───── エントリー ─────

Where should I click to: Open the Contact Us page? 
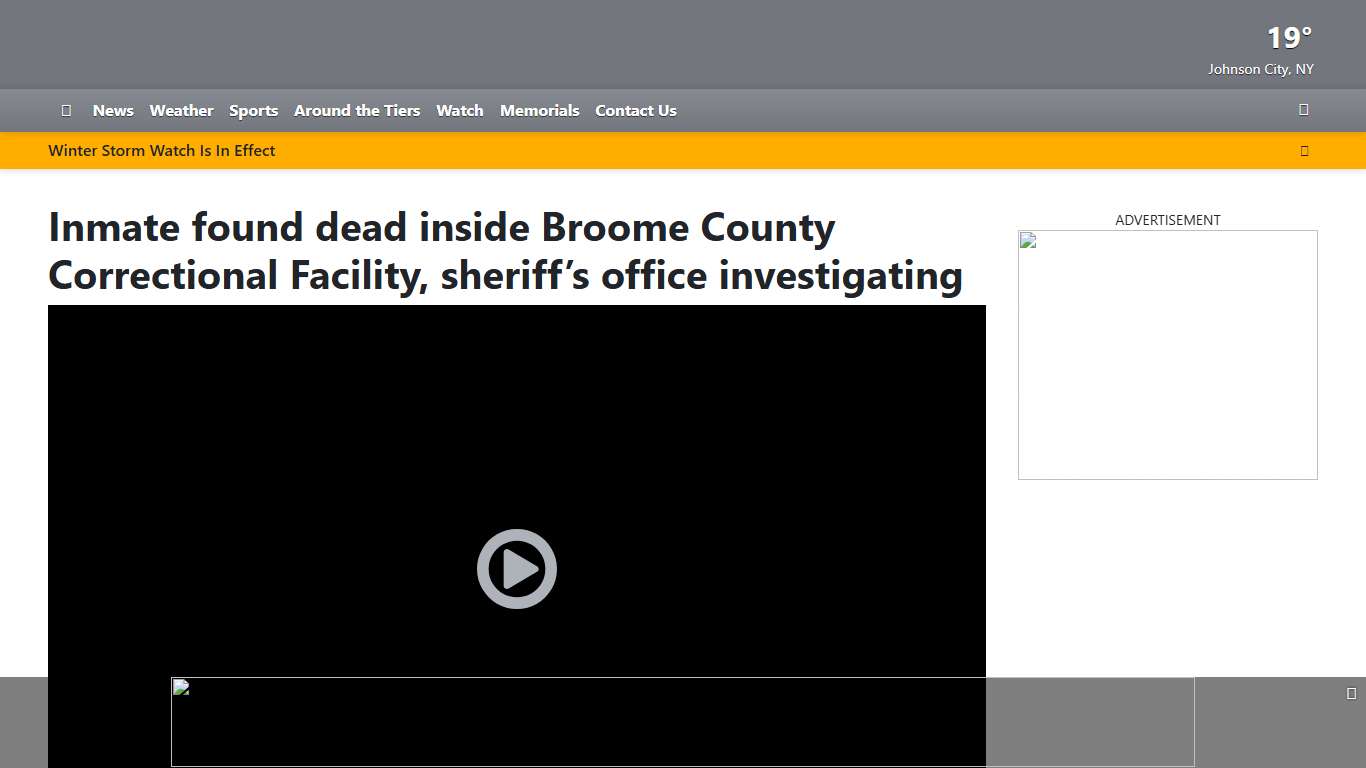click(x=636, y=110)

─────
───── エントリー ─────

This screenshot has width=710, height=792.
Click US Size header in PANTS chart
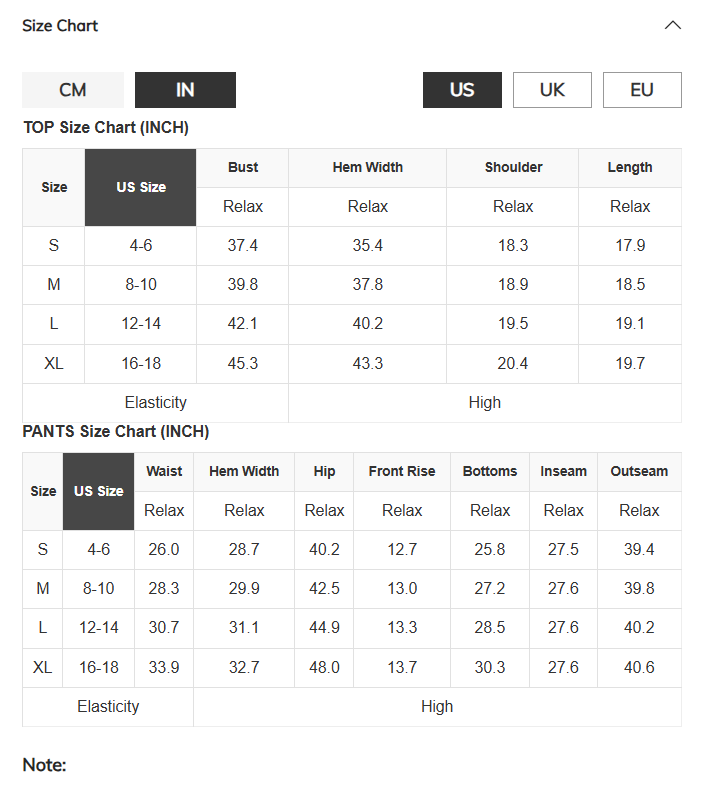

─────
───── エントリー ─────

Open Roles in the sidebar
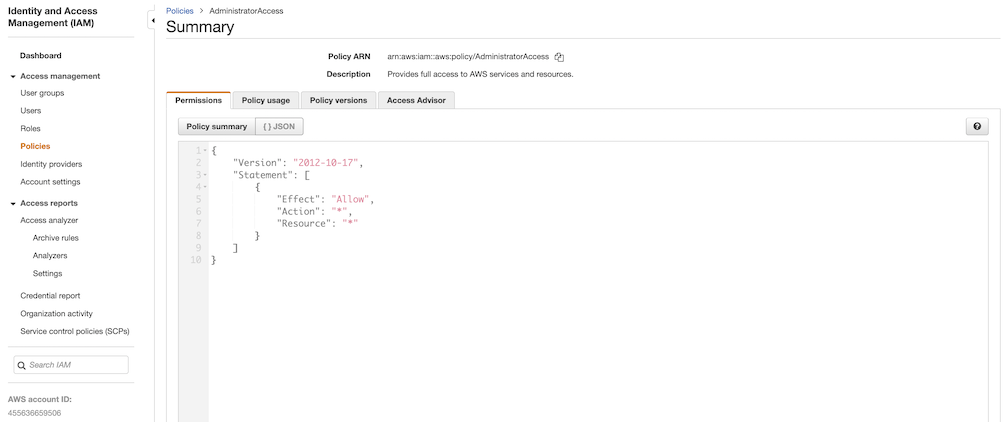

─────

[課題の目標]: 一覧のうち「This screenshot has width=710, height=792.」の行から「Click US Size header in PANTS chart」の行までを、「chart」を「table」に置き換えて書き直してください。それ以外は変えずに、その範囲だけを示すこと。

[演習結果]:
This screenshot has width=710, height=792.
Click US Size header in PANTS table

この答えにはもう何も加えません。